_PASSAGE PROVIDED_:

Who was responsible for this beer’s recipe?
I first designed the original recipe for this beer at my home in an attempt to taste/test the impact of decoction mashing versus the use of specialty grain. I used a simple grain bill, noble hops and a Bavarian lager yeast strain to create a beer where differences in the subtleties of the flavor would be easiest to discern. After brewing this beer multiple times, we all grew to love the characteristic caramel flavor and deep color created through decoction and the crisp hop finish of this classic lager style.

What sets this beer apart from other examples within the style?
The difference-maker in this beer is the decoction mashing, which brings a bit of traditional European brewing technique to a modern craft brewery. Originally done by Arches as direct fire boiling of portions of the mash, we never thought we’d be able to bring that character to a beer made on the steam-jacketed 20-barrel brewhouse. But with some clever thinking and a little flexibility, we’ve developed a multi-stage mash that still creates the caramelized character of the decoction process by boiling at least 50 percent of the grain bill for up to 45 minutes.

What makes this beer truly world class?
Focusing on the core elements of a simple lager style brings the world-class character to this beer. We put so much effort into the treatment of the grain, building a balanced water profile that supports both malt and hops, and we continue to use a Bavarian lager yeast that won’t create flavors that mask the malt character and will flocculate out readily to allow you to appreciate the gorgeous color and clarity. The European noble hops, including Hallertauer, Tettnang and Saaz impart a delicate spicy character to temper the sweetness of the unfermentable elements. This beer isn’t built on a trend, or a regional ingredient/character; it’s a faithful representation of the classic lager. The character of the beer is nearly as old as professional brewing itself. This is the little black dress of beers – always in style.

What is your favorite aspect of this beer (flavor, aroma, mouthfeel, etc.)?
The appearance of this beer is stunning. You can’t help but pause and admire it freshly poured into a pint glass. The amber hue and lacy cream head stand in sharp contrast and looking through it is like looking through a stained glass window. Its appearance stands out as the epitome of what a beer should look like, and you can almost taste the malt character by looking at it.

How popular is this beer among your faithful fans?

_PROVIDED ENTRIES_:
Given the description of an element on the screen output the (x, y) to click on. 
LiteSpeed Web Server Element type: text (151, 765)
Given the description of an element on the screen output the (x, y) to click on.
---
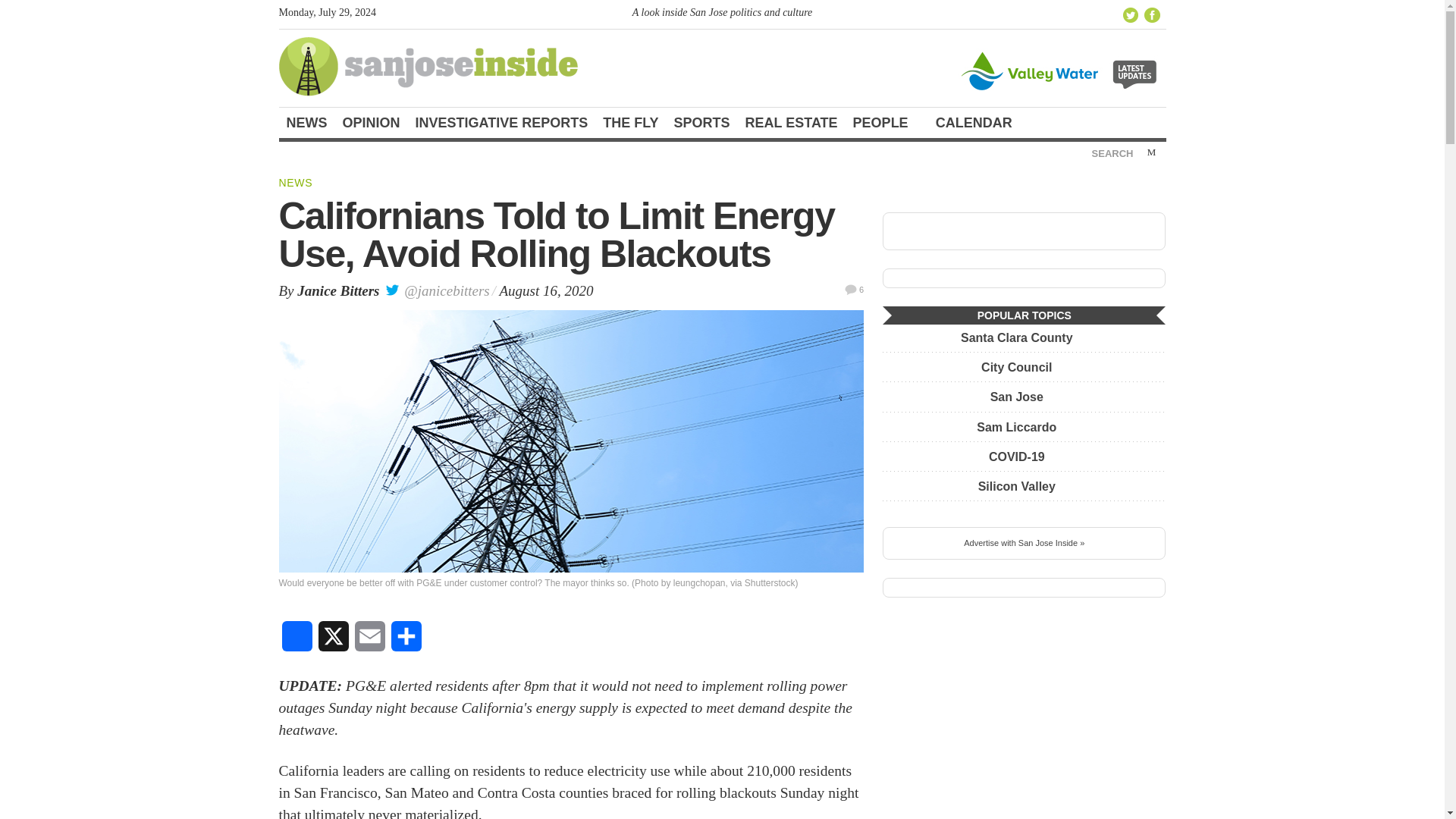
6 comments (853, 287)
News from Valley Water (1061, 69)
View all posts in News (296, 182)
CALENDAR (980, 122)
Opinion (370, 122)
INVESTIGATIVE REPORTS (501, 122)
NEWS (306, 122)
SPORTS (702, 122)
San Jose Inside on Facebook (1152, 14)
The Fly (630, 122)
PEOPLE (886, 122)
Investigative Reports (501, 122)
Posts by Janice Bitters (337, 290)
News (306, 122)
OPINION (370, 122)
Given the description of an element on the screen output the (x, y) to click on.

_REQUIRED WORK_:
- a) Retype the beer recipe passage word for word, everything from "The appearance of" down to "your faithful fans?".
- b) Echo the lines of the records verbatim, everything from the line containing "6 comments (853, 287)" down to the line containing "PEOPLE (886, 122)", including both of those lines.
The text and the records come from separate, unrelated sources.

_OUTPUTS BY TASK_:
- a)
The appearance of this beer is stunning. You can’t help but pause and admire it freshly poured into a pint glass. The amber hue and lacy cream head stand in sharp contrast and looking through it is like looking through a stained glass window. Its appearance stands out as the epitome of what a beer should look like, and you can almost taste the malt character by looking at it.

How popular is this beer among your faithful fans?

- b)
6 comments (853, 287)
News from Valley Water (1061, 69)
View all posts in News (296, 182)
CALENDAR (980, 122)
Opinion (370, 122)
INVESTIGATIVE REPORTS (501, 122)
NEWS (306, 122)
SPORTS (702, 122)
San Jose Inside on Facebook (1152, 14)
The Fly (630, 122)
PEOPLE (886, 122)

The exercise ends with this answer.